The International Monetary Fund [IMF] has issued a statement urging the UK government to reconsider implementing large-scale tax cuts.
The IMF suggests that this move could widen the inequality cap, further fuel inflation and see fiscal policy end up at loggerheads with monetary policy.
The statement reads: “We understand that the sizeable fiscal package announced aims at helping families and businesses deal with the energy shock and at boosting growth via tax cuts and supply measures.
“However, given elevated inflation pressures in many countries, including the UK, we do not recommend large and untargeted fiscal packages at this juncture, as it is important that fiscal policy does not work at cross purposes to monetary policy.
“Furthermore, the nature of the UK measures will likely increase inequality.”
Following the announcement of chancellor Kwasi Kwarteng’s mini-Budget on Friday, the pound has plummeted early this week as the markets responded adversely.
The pound sterling plunged to an all-time low of $1.03 against the US dollar in the early hours of Monday. It later recovered some ground before dropping back by 0.7 per cent to $1.06 after the IMF issued its statement.
Ministers insist that their plans will stimulate economic growth, while Lord Frost, a key ally of the prime minister Liz Truss, was disappointed by what he said was an “overreaction” from the markets.
He also hit out at the IMF statement, telling the Daily Telegraph: “The IMF has consistently advocated highly conventional economic policies.
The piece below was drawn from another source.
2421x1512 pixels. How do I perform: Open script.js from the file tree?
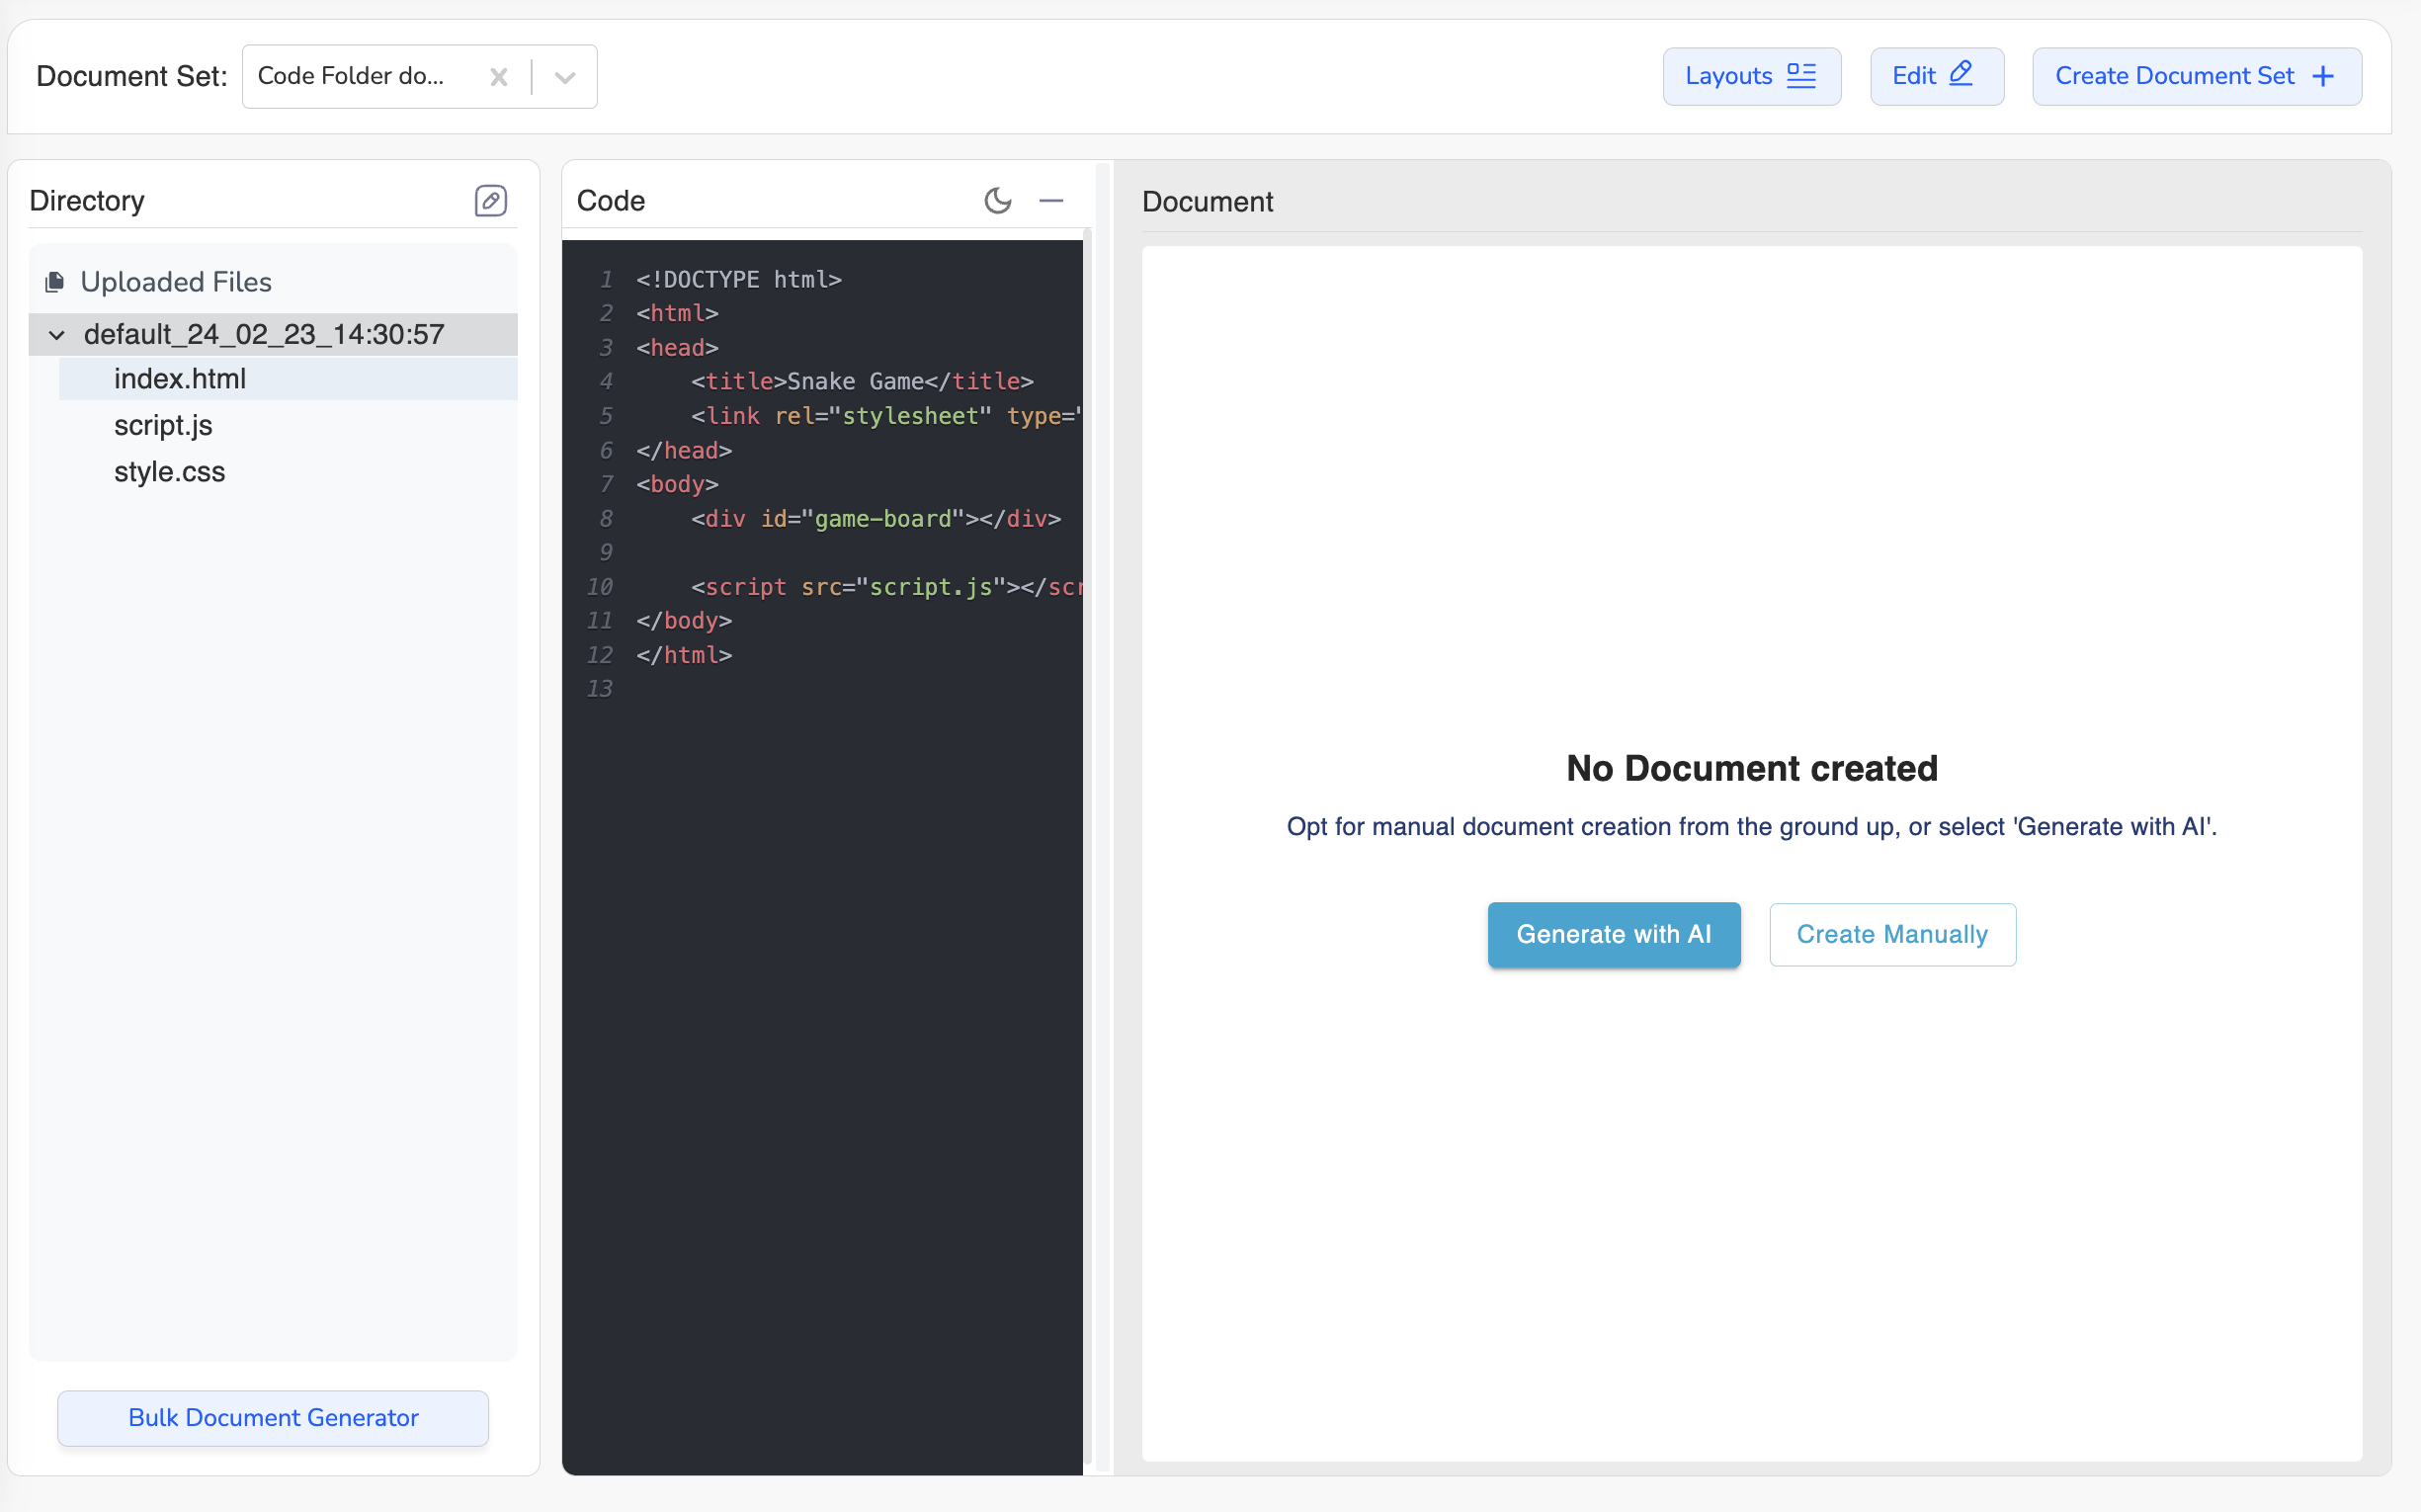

It is following this approach that has produced years of slow growth and weak productivity.
“The only way forward for Britain is lower taxes, spending restraint, and significant economic reform.”
The Treasury has also insisted that it is “focused on growing the economy” in order to “raise living standards for everyone.”
Nevertheless, the tax cuts announced by Kwarteng have raised concerns that interest rates could soar even higher, at a time when the government wants to increase borrowing.
Indeed, some lenders have temporarily halted offering out new mortgage deals given the uncertainty around where interest rates stand.
While the IMF acknowledged that the UK government’s plan came with growth in mind, it was clear in its concern that government fiscal policy could come at odds with the Bank of England’s monetary policies.
Speaking to the BBC, the IMF’s former deputy director Adnan Mazarei highlighted that it was not conventional for the IMF to issue such strong statements on the economies of G7 nations and it was likely alarmed by a possible dissonance between the government and the Bank.
Mazarei hinted that the IMF was worried by the possible permanency of the tax cuts announced on Friday and government plans to finance these through excessive borrowing.
With the markets responding and the pound falling in value, Mazarei explained that it was a certainty that the Bank would increase interest rates in response, and a difficult economic situation would intensify as policies clashed.
He added: “There is also a sense of problems in the country's economic management and their ability to handle issues, which could lead to problems of inflation [and] financial market difficulties... for example we've seen problems in the mortgage markets which will hurt the UK household.”
The Bank of England has indicated that it is prepared to hike interest rates further to halt the fall of the pound, with chief economist Huw Pill saying a “significant monetary policy response” would be mounted to preserve its value as much as possible.
The government is set to publish a fiscal plan on November 23 which will set out in more detail how it plans to finance the mini-Budget package and ensure that UK debt falls as a percentage of economic output in the medium term.
The IMF urged ministers to seize upon this as an “early opportunity” to “re-evaluate” large-scale tax cuts, “especially those that benefit high income earners.”
Part of the mini-Budget saw Kwarteng abolish the top 45 per cent rate of income tax on earnings over £150,000 per year and lift the cap on bankers’ bonuses. This move has come under major criticism by opposition MPs at this week’s Labour Party Conference.
Labour shadow chancellor Rachel Reeves said that the IMF statement ought to “set alarm bells ringing in government” and prompt an immediate rethink.
She urged ministers to “urgently” outline how it will “fix the problems it created through its reckless decisions to waste money in an untargeted cut in the top rate of tax”.
Reeves added: “Waiting until November (23) is not an option. The government must urgently review the plans made in their fiscal statement last week.”
Meanwhile, Labour leader Sir Keir Starmer accused the Tory government of "losing control of the economy", adding that they can "never again claim to be a party of fiscal responsibility."